In both case, your main problem was the missing allocation for the strings themselves. In the first case, you allocated memory for the pointers. With a wrong size (you allocated 255 bytes per pointer, when 8 or 4 are usually enough, that is sizeof(char *)). So, you probably add more than enough memory to store your pointers, just a waste of memory. But then, you add no memory to store the chars themselves in each of those strings.

In the second case, same thing, but the allocation of memory for pointers wrong size was different. You allocated sizeof(int) bytes per pointer, when you should have allocated sizeof(char *). And there, on most machine, it would be either, by coincidence, the same thing (4 bytes), or it could be not enough (4 bytes instead of 8).

Note that

  • I surmise that you meant to allocate 255 chars per string (else it is a mystery why this 255)
  • I did no allocation test (one should check if *alloc returned null before proceeding).
  • I did not really check the rest of the code, since that seemed to be a major segfault source to begin with.

CodePudding user response:

Your memory allocation is wrong.

For something like this where there is no fixed limit for the length of the individual strings, you need what is known as a "jagged array".

See https://en.wikipedia.org/wiki/Jagged_array#:~:text=In computer science, a jagged,edges when visualized as output.

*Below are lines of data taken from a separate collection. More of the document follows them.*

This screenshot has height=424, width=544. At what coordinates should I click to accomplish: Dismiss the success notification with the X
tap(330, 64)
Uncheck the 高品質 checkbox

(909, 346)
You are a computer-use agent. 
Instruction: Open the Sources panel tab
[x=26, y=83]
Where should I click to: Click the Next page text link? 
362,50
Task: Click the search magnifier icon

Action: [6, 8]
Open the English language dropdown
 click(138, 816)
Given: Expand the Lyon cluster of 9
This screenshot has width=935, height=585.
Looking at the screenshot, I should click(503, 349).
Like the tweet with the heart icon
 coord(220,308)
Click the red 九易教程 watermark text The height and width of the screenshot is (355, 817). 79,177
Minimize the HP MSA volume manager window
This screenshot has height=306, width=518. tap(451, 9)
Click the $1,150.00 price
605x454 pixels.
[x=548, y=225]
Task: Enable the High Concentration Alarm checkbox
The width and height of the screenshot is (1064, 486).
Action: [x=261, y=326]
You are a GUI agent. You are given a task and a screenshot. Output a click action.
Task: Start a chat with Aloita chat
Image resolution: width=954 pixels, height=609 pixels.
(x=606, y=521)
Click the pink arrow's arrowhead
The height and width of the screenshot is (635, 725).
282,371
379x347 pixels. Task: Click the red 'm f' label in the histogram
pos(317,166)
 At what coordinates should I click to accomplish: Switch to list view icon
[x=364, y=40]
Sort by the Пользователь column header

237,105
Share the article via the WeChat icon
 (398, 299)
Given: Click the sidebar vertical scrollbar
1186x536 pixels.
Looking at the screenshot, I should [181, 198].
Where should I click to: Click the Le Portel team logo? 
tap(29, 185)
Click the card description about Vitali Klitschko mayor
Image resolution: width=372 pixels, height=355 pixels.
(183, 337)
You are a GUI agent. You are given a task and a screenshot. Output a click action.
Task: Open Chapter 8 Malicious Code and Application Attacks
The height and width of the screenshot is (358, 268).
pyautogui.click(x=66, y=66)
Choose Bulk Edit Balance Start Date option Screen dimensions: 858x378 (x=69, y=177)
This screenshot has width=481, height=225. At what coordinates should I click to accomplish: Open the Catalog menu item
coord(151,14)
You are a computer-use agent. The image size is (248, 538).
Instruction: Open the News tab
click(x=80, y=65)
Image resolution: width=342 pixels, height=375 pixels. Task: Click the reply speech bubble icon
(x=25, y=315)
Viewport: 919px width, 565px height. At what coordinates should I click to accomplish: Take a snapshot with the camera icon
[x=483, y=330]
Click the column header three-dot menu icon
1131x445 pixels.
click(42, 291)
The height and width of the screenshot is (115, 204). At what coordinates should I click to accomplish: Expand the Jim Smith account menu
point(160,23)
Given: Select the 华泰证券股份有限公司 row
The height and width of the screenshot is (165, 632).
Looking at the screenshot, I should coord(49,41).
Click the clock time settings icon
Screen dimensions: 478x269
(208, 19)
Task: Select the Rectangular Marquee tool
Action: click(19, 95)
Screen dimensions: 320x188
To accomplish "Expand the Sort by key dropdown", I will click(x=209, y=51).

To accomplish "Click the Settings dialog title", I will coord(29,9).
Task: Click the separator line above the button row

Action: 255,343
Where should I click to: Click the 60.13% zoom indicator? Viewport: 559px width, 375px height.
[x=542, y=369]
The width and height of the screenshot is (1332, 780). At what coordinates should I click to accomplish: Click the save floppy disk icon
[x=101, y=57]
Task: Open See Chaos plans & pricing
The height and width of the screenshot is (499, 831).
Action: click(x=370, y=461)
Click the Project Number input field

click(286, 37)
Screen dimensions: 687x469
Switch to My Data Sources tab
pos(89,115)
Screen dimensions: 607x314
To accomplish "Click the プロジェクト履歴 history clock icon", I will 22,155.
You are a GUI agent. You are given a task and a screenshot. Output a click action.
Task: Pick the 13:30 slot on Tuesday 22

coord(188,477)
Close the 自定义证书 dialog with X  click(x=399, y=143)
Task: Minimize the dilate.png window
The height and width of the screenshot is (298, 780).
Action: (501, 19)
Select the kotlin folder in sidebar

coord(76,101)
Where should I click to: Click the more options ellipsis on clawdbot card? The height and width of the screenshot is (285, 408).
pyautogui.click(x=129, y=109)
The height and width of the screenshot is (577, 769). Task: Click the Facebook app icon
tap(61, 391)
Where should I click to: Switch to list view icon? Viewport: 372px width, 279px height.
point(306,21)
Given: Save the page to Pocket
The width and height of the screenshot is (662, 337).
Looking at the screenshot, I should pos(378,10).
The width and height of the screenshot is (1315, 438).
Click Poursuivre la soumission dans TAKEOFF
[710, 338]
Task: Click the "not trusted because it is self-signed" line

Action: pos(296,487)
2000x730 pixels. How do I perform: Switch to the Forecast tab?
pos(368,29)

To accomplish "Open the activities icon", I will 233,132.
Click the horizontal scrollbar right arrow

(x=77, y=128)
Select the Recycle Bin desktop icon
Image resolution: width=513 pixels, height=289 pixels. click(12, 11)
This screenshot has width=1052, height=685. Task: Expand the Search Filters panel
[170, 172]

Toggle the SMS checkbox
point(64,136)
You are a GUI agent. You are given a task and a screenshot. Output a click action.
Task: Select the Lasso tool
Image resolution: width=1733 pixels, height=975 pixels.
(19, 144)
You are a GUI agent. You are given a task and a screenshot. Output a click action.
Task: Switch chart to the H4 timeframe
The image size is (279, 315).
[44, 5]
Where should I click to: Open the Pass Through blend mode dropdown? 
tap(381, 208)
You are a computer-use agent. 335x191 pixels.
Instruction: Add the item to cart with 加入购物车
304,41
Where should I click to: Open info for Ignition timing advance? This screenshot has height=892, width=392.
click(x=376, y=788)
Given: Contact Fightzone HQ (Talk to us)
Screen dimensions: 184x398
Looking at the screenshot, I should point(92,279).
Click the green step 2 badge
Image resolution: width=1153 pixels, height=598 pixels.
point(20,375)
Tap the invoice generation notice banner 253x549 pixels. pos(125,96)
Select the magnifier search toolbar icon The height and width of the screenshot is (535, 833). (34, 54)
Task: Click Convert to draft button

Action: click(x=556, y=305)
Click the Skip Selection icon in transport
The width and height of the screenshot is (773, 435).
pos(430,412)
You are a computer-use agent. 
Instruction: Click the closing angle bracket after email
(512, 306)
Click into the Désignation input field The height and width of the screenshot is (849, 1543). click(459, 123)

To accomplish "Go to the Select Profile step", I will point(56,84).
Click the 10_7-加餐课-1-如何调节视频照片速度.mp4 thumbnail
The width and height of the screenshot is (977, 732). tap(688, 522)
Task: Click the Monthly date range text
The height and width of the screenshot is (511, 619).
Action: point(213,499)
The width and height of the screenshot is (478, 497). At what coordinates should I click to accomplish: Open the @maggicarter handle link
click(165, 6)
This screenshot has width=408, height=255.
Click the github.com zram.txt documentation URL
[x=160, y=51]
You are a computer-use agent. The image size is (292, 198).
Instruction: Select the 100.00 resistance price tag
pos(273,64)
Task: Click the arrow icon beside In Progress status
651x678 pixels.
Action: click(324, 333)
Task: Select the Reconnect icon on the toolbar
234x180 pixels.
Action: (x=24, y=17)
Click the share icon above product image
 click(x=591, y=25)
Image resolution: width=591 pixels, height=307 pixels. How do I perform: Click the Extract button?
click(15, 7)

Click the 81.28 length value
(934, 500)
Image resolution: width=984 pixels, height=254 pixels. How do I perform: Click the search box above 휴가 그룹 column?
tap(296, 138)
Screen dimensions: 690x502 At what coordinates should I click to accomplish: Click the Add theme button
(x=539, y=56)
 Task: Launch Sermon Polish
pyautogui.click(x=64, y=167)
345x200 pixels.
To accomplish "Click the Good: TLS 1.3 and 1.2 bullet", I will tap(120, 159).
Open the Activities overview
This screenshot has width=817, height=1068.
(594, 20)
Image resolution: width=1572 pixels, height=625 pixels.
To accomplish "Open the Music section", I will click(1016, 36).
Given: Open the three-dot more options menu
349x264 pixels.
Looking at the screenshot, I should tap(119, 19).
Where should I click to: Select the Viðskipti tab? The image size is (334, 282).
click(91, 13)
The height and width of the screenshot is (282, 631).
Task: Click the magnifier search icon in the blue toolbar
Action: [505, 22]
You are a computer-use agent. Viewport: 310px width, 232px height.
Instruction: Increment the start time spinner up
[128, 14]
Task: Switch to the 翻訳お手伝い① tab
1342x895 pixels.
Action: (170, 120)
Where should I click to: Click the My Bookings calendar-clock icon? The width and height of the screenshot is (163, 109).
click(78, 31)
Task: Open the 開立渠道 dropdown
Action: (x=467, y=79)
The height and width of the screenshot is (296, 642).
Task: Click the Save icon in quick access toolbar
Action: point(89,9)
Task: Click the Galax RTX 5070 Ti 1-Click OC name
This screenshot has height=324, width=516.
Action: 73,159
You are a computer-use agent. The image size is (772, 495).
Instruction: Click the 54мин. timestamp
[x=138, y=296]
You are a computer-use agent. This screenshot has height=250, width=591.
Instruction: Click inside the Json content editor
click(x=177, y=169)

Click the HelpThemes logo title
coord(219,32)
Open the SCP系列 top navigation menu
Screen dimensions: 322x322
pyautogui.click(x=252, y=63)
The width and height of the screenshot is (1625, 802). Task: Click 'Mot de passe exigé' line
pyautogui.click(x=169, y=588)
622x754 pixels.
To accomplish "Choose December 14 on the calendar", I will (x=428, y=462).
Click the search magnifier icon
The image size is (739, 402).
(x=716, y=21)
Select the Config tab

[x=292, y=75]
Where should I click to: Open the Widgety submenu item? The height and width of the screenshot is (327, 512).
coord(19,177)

It is an array of char-pointers where each char-pointer points to an array of char where the actual strings are stored.

So there are two allocation steps:

  1. Allocate the array of char-pointers
  2. Allocate the char-array for each string to be stored

Step 1 will look like:

#define INITIAL_NUMBER_OF_POINTERS 8
char** array = calloc(INITIAL_NUMBER_OF_POINTERS, sizeof *array);
if (array == NULL) exit(1);

Step 2 will (for each string you want to copy) look like:

size_t sz = strlen(string_to_copy)   1;
array[i] = malloc(sz);
if (array[i] == NULL) exit(1);
strcpy(array[i], string_to_copy);

(note: If you are willing to use the non-standard strdup function step2 can be written much easier)

You can afterwards use realloc on array to be able to store additional char-pointers, i.e. prepare for more string copies.